As of 3 June 2026, more than 10,000 individuals hold the CCA-F certification, and over 40,000 firms have applied to the Claude Partner Network, the $100M programme within which the certification sits. Anthropic has announced further architect, developer, and seller certifications planned for later in 2026, per Anthropic's Partner Network announcements. The CCA-F is explicitly positioned as the foundations tier, meaning the concepts it tests will underpin the harder specialist exams when they arrive.

Investing in Domain 1 depth now -- particularly subagent context isolation, coordinator responsibilities, and structured context passing -- is likely to compound into the architect-level exams as well.

Frequently asked questions

How much does the Claude certification exam cost?

The CCA-F exam costs $99 per attempt. Tiered Anthropic partners receive a discounted first attempt through the Claude Partner Network. There is no published bundle pricing for multiple attempts.

How many questions do you need to get right to pass the CCA-F?

The passing score is 720 on a 100-to-1000 scale. Anthropic does not publish the raw-to-scaled conversion formula, so there is no official correct-question count for passing. On a linear reading, 720/1000 suggests roughly 41 to 42 correct answers out of 60, but this is orientation only.

Is the Claude certification exam available online or only at a test centre?

Both options are available.
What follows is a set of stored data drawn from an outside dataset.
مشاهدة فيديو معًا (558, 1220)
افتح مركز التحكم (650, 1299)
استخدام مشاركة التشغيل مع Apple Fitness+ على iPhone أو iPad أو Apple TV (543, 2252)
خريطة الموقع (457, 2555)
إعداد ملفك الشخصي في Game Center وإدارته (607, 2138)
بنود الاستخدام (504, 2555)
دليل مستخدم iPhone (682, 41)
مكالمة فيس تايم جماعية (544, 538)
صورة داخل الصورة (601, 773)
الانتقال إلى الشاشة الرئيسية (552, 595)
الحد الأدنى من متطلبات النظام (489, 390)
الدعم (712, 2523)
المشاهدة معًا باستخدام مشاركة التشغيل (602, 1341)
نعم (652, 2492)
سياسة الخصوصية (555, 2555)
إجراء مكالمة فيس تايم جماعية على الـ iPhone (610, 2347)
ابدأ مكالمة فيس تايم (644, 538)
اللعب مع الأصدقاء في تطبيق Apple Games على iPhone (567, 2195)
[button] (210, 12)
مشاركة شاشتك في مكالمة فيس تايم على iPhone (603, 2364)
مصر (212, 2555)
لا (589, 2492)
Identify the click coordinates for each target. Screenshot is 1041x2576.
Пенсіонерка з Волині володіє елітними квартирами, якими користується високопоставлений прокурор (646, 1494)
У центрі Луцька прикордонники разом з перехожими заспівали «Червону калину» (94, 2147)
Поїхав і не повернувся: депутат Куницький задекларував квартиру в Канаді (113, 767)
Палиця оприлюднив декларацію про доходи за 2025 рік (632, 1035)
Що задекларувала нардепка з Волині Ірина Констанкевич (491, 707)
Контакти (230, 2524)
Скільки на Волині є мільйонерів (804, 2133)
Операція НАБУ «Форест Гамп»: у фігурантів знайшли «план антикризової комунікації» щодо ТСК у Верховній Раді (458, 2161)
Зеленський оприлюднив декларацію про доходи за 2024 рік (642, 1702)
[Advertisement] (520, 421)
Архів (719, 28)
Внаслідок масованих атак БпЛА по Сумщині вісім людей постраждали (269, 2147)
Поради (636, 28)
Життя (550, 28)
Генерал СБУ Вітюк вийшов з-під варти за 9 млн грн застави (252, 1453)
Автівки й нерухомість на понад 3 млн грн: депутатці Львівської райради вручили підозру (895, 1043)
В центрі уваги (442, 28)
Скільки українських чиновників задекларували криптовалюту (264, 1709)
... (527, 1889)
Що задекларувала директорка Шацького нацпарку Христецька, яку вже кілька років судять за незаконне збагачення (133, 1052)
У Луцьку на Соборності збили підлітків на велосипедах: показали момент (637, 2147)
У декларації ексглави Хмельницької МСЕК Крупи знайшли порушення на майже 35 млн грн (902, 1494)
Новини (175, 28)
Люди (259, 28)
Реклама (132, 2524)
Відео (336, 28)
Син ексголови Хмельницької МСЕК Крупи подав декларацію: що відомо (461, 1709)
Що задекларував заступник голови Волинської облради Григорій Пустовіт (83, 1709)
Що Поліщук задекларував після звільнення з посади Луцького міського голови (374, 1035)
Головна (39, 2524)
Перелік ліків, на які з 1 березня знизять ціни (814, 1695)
The CCA-F is delivered either online-proctored, which you sit from your own machine under webcam supervision, or at a physical test centre. Anthropic does not restrict candidates to one mode.

Which domain has the most questions on the CCA-F exam?

Domain 1, Agentic Architecture and Orchestration, is weighted at 27%, making it the largest single domain. It covers agentic loops, multi-agent coordination, task decomposition, hooks, and session state management.

Are there more Claude certifications coming after the CCA-F?

Yes. Anthropic has announced further architect, developer, and seller certifications planned for later in 2026. The CCA-F is the foundations tier of what will become a broader certification programme within the Claude Partner Network.

What is the best way to study for the scenario-based questions on the CCA-F?

Scenario questions test applied judgement, not recall. The most effective preparation combines concept-level study mapped to the 30 task statements, deliberate practice with scenario questions scored on the real 100-to-1000 scale, and explicit review of anti-patterns that appear as plausible distractors.